Re: Unicode 3.0.1 update beta data files available

From: Christopher J. Fynn (cfynn@dircon.co.uk)
Date: Sat Aug 05 2000 - 00:10:06 EDT


Ken:

UnicodeData-3.0.1d2.beta.txt has:
<<
0F00;TIBETAN SYLLABLE OM;Lo;0;L;;;;;N;;;;;
...
0F0E;TIBETAN MARK NYIS SHAD;Po;0;L;;;;;N;TIBETAN DOUBLE SHAD;nyi shey;;;
0F0F;TIBETAN MARK TSHEG SHAD;Po;0;L;;;;;N;;tsek shey;;;
...
0F71;TIBETAN VOWEL SIGN AA;Mn;129;NSM;;;;;N;;;;;
0F72;TIBETAN VOWEL SIGN I;Mn;130;NSM;;;;;N;;;;;
0F73;TIBETAN VOWEL SIGN II;Mn;0;NSM;0F71 0F72;;;;N;;;;;
0F74;TIBETAN VOWEL SIGN U;Mn;132;NSM;;;;;N;;;;;
0F75;TIBETAN VOWEL SIGN UU;Mn;0;NSM;0F71 0F74;;;;N;;;;;
0F76;TIBETAN VOWEL SIGN VOCALIC R;Mn;0;NSM;0FB2 0F80;;;;N;;;;;
0F77;TIBETAN VOWEL SIGN VOCALIC RR;Mn;0;NSM;<compat> 0FB2 0F81;;;;N;;;;;
0F78;TIBETAN VOWEL SIGN VOCALIC L;Mn;0;NSM;0FB3 0F80;;;;N;;;;;
0F79;TIBETAN VOWEL SIGN VOCALIC LL;Mn;0;NSM;<compat> 0FB3 0F81;;;;N;;;;;
0F7A;TIBETAN VOWEL SIGN E;Mn;130;NSM;;;;;N;;;;;
0F7B;TIBETAN VOWEL SIGN EE;Mn;130;NSM;;;;;N;TIBETAN VOWEL SIGN AI;;;;
0F7C;TIBETAN VOWEL SIGN O;Mn;130;NSM;;;;;N;;;;;
0F7D;TIBETAN VOWEL SIGN OO;Mn;130;NSM;;;;;N;TIBETAN VOWEL SIGN AU;;;;
>>

Shouldn't 0F00 have a decomposition / equivalence to 0F6B 0F7C 0F7E?
It is essetially a ligature or precomposed form of those characters.

Shouldn't 0F7B have a decomposition / equivalence to 0F7A 0F7A
and 0F7D have a decomposition / equivalence to 0F7C 0F7C ?

Are 0F77 and 0F79 marked as <compat> because, once decomposed,
the subjoined RA [0FB2] or LA [0FB3] cannot easily be identified as part of
a vowel. (Most Tibeans will enter these in decomposed form anyway.)

Shouldn't 0F0E have a decompsition to 0F0F 0F0F?

==

0F14 TIBETAN MARK GTER TSHEG has an alternative name "TIBETAN COMMA"
this altenative is completly misleading and should be removed if possible.
0F14 basically has the same function as 0F0F - and is used in certain types
of text instead of 0F0F. Text that has this character instead of 0F14 is
"treasure text" [gter-ma] or revealed text.

==
PropList-3_0_1d2_beta.txt has:
<<
Property dump for: 0x20001000 (Punctuation)
...
0F04..0F12 (15 chars)
0F3A..0F3D (4 chars)
0F85
...
>>

The first range should probably begin at 0F02 instead of 0F04
as 0F02 and 0F03 are special foms of YIG MGO.

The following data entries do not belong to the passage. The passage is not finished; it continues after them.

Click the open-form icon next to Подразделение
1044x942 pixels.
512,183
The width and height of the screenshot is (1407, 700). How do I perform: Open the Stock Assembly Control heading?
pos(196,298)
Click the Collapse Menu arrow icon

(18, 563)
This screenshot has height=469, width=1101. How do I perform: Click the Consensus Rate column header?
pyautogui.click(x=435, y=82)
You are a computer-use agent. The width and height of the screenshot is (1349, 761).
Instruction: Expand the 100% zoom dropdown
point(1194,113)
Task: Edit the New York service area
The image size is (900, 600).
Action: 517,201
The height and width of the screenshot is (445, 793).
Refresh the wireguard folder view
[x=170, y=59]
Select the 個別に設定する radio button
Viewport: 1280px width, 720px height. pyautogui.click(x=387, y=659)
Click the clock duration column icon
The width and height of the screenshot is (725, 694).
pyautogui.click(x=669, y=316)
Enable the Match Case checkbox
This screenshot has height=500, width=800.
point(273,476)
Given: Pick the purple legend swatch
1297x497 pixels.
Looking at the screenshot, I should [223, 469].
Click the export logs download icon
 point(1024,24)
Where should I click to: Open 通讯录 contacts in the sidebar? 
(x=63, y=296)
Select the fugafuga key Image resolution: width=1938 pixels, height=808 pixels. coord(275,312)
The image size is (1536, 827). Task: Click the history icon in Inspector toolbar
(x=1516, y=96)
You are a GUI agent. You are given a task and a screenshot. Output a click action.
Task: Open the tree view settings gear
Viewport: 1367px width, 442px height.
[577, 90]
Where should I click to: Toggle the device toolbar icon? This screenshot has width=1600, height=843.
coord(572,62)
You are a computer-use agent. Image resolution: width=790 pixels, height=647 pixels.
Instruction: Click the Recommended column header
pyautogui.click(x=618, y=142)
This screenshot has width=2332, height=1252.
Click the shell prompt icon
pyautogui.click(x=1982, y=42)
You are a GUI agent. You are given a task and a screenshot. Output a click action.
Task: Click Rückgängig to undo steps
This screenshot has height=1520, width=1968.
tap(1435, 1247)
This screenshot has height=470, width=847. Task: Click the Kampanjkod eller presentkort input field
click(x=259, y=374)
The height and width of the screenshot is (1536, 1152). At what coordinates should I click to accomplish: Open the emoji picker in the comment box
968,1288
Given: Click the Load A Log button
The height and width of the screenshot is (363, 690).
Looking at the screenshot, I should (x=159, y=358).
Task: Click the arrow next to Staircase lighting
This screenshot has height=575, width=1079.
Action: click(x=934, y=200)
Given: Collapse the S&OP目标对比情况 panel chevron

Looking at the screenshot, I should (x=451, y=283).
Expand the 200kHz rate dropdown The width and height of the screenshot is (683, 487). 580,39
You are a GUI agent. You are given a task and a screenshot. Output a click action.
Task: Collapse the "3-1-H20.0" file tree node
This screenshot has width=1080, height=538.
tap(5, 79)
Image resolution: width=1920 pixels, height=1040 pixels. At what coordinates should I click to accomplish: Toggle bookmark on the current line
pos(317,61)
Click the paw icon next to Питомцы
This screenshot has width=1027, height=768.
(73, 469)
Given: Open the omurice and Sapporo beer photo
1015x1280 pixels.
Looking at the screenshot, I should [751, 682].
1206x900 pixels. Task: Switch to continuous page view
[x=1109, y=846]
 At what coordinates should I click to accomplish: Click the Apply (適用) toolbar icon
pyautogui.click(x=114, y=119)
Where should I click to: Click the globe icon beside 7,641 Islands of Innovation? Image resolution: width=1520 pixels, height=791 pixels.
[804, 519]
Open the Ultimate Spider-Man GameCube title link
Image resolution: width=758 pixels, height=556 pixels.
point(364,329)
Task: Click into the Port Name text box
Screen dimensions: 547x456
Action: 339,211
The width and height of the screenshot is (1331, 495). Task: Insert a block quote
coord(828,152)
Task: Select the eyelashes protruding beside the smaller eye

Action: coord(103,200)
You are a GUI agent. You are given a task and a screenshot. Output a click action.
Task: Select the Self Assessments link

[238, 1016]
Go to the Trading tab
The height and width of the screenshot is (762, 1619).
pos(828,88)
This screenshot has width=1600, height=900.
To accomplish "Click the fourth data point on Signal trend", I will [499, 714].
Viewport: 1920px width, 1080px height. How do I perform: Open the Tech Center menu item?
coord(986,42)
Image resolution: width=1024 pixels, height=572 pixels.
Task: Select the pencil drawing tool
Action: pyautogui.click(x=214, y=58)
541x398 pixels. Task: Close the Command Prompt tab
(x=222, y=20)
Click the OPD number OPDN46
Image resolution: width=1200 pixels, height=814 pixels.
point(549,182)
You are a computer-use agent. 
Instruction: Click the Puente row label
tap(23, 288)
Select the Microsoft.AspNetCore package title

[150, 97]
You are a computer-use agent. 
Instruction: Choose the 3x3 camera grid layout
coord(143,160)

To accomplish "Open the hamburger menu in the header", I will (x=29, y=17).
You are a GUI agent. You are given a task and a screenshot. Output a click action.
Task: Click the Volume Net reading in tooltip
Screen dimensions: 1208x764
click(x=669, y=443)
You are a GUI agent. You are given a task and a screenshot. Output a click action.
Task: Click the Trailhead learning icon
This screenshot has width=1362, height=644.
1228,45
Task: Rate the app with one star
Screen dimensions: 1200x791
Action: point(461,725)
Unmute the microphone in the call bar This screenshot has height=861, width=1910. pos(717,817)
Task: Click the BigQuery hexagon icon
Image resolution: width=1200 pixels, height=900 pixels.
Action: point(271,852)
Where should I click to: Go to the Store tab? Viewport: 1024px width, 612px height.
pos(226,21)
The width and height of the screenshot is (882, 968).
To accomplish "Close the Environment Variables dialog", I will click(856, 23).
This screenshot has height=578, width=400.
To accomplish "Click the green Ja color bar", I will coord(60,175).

0F14 is also a punctuation character (just like 0F0F which it replaces in
certain types of text).

I don't think 0F85 TIBETAN MARK PALUTA should be counted as a "punctuation
character"

 ===

<<
Property dump for: 0x00800000 (Delimiter)
...
<<
0F0B
0F0D..0F12 (6 chars)
0F3A..0F3D (4 chars)
>>

0F0C like 0F0B is a word delimiter - the difference is a break cannot occur
after 0F0C while it can after 0F0B.

0F14 should also be included here for the same reasons as mentioned earlier.

0F34 and 0FBE should probably also be included here - although they indicate
something like "etc." or "and so forth" they also contain an implicit 0F0B and
can occur only at at the end of a phrase not in the middle.

- Chris

----- Original Message -----
From: "Kenneth Whistler" <kenw@sybase.com>
To: "Unicode List" <unicode@unicode.org>
Cc: <unicode@unicode.org>; <kenw@sybase.com>
Sent: Saturday, August 05, 2000 2:24 AM
Subject: Unicode 3.0.1 update beta data files available

> The beta directory for the Unicode 3.0.1 update has been created.
>
> Due to the current problem with anonymous ftp on www.unicode.org,
> only the http version of this directory is currently available:
>
> http://www.unicode.org/Public/3.0-Update1/
>
> The updated beta files at that location for the Unicode 3.0.1 update are:
>
> 5179 Jul 31 21:14 ArabicShaping-3d1.beta.txt
> 43559 Jul 31 21:14 CaseFolding-2d1.beta.txt
> 5085 Jul 31 21:14 CompositionExclusions-2d1.beta.txt
> 55254 Jul 31 21:14 PropList-3.0.1d2.beta.txt
> 13841 Jul 31 21:14 SpecialCasing-3d2.beta.txt
> 48261 Jul 31 21:14 UnicodeData-3.0.1d1.beta.html
> 636269 Jul 31 21:15 UnicodeData-3.0.1d2.beta.txt
>
> These are temporary names. Once the beta review closes, the "beta" and
> the delta number on the files will be dropped for the permanent
> versioned filename, and the latest versions of the files will
> be copied into the UNIDATA directory minus the version extension.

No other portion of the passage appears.